▸ Work order
Leaving out the images, repeat all the lines below exactly.

--- Data Enclosed Below ---

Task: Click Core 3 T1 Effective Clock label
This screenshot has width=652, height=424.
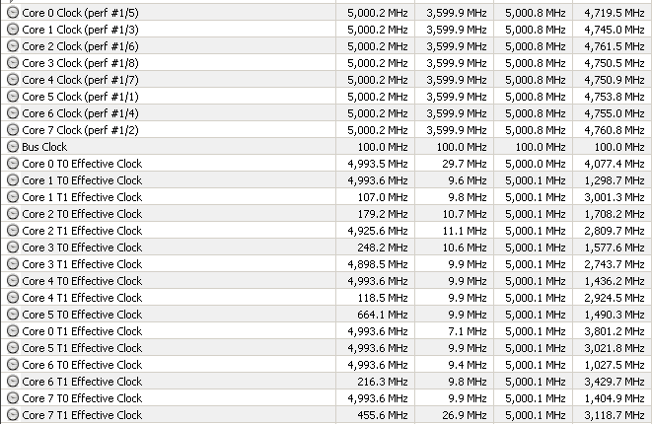Action: (82, 264)
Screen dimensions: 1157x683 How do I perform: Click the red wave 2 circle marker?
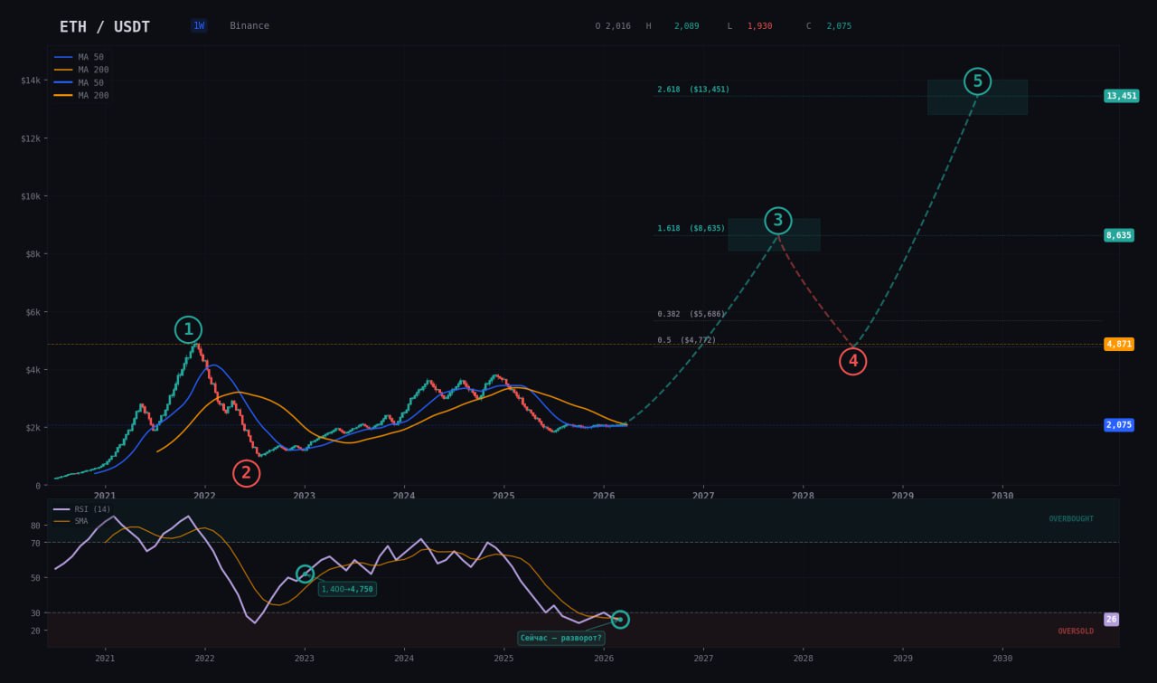point(246,473)
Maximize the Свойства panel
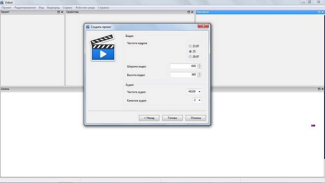 tap(189, 12)
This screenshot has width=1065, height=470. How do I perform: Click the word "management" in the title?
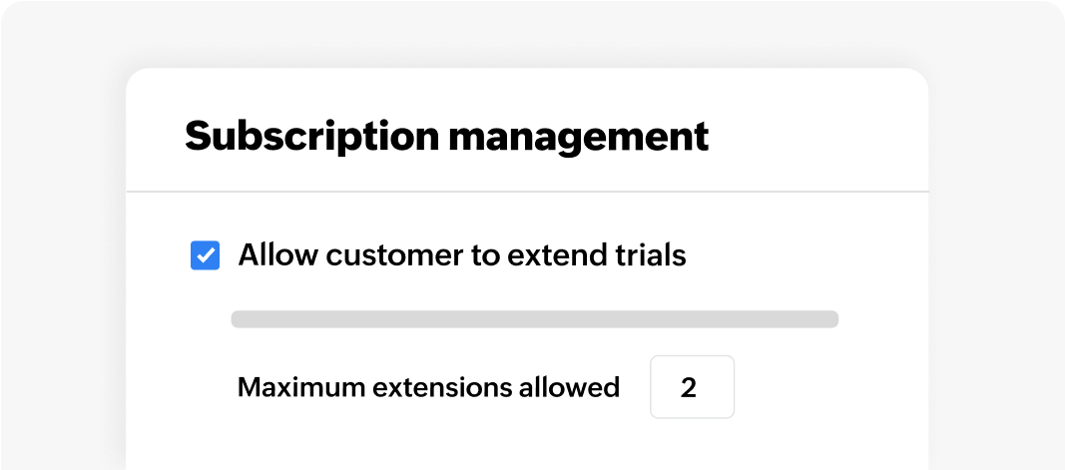tap(578, 136)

--- End of Enclosed Data ---

▸ Finished task
Task: Click Core 3 T1 Effective Clock label
This screenshot has width=652, height=424.
Action: (82, 264)
Screen dimensions: 1157x683 How do I perform: Click the red wave 2 circle marker?
point(246,473)
Maximize the Свойства panel
 tap(189, 12)
This screenshot has width=1065, height=470. How do I perform: Click the word "management" in the title?
tap(578, 136)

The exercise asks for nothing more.